▶ _YOUR OBJECTIVE_
Set down, character for character, everything in the records below from the line holding "The width and height of the screenshot is (939, 499)." down to the line holding "Screen dimensions: 1456x819", and no other line.

▶ _SOURCE INFORMATION_
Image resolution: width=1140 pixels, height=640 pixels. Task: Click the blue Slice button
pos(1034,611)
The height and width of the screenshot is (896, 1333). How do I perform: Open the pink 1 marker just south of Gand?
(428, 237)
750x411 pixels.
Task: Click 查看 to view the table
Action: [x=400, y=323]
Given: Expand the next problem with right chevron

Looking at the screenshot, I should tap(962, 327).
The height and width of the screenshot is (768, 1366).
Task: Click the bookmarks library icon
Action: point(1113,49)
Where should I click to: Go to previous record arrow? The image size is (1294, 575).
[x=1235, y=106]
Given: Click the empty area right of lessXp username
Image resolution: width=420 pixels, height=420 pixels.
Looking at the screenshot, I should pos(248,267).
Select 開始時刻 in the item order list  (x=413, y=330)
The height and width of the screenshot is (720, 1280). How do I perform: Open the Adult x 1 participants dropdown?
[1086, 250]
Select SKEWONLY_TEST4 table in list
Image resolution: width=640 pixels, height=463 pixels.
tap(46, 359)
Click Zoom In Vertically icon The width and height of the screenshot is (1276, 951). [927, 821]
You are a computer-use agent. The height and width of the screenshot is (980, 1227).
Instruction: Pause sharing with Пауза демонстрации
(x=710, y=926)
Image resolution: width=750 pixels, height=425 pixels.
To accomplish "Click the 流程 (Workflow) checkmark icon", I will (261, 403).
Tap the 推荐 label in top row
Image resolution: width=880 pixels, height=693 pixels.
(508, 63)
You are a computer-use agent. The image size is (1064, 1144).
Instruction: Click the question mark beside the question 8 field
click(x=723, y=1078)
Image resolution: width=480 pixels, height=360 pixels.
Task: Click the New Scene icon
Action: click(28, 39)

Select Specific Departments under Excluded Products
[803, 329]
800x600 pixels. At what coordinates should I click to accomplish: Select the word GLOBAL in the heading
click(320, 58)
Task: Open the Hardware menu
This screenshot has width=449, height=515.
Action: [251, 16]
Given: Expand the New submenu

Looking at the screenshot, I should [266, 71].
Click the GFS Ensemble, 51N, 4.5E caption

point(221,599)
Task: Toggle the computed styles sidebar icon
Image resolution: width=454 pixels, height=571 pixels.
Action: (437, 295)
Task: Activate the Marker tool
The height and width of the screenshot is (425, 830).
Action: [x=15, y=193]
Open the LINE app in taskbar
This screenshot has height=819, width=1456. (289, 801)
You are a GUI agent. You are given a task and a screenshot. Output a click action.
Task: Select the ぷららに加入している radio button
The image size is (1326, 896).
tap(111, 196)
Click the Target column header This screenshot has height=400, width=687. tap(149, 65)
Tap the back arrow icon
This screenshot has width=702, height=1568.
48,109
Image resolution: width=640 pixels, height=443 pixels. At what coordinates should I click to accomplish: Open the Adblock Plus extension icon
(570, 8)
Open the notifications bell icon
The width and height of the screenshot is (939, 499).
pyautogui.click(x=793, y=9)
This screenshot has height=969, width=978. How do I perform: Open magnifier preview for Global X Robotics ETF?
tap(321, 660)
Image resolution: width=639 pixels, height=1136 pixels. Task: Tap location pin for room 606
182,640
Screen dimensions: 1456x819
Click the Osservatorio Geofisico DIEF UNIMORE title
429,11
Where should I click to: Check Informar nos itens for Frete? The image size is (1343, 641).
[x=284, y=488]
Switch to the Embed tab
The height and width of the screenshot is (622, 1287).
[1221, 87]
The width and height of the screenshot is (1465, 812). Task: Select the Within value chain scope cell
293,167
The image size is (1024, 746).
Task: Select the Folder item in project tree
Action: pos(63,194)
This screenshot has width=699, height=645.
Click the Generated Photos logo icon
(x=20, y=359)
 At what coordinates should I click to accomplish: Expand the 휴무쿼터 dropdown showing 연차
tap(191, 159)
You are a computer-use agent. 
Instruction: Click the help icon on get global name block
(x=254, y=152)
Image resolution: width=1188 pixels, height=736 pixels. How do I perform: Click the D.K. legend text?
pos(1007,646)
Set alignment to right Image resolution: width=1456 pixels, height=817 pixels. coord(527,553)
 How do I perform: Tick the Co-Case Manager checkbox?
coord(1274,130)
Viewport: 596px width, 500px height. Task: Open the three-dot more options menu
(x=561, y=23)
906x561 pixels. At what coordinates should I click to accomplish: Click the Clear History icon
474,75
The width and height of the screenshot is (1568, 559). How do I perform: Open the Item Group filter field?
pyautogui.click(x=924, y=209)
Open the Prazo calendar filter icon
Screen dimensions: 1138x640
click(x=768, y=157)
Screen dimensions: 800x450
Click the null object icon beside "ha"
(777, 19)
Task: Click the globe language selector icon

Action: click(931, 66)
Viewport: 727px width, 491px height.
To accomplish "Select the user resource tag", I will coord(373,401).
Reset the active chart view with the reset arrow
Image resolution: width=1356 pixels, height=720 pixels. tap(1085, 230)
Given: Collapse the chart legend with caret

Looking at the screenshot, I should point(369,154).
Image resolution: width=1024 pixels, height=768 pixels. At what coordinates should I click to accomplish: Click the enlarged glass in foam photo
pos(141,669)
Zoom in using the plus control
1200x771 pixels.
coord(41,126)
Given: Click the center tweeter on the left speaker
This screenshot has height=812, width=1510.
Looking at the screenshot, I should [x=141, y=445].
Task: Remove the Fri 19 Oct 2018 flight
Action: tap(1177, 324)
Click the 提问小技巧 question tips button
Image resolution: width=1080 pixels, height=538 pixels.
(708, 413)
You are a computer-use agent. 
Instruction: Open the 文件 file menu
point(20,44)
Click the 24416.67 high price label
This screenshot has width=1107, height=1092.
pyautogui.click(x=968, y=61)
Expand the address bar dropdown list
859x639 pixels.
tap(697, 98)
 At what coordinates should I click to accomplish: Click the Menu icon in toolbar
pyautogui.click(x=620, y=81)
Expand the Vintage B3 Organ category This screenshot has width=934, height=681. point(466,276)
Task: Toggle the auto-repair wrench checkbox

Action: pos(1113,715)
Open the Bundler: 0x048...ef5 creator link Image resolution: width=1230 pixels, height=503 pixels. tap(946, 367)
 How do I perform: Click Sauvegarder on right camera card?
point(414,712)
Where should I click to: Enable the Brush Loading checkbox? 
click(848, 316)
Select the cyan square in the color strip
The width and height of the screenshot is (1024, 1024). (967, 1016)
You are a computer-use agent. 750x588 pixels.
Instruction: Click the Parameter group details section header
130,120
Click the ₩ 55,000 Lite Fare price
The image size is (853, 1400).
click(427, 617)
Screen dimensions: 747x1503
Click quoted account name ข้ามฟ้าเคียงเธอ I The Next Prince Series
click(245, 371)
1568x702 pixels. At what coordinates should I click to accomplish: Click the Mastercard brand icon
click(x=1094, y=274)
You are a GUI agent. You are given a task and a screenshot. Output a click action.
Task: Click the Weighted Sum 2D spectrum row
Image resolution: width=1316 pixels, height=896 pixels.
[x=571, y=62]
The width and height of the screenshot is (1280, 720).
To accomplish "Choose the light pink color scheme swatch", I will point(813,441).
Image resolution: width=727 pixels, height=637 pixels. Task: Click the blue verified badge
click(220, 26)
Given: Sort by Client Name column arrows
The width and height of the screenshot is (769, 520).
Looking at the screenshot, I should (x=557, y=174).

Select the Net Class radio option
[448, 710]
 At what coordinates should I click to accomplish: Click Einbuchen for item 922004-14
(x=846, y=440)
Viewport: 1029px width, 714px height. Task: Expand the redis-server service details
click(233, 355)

▶ _EXERCISE ANSWER_
The width and height of the screenshot is (939, 499).
pyautogui.click(x=793, y=9)
This screenshot has height=969, width=978. How do I perform: Open magnifier preview for Global X Robotics ETF?
tap(321, 660)
Image resolution: width=639 pixels, height=1136 pixels. Task: Tap location pin for room 606
182,640
Screen dimensions: 1456x819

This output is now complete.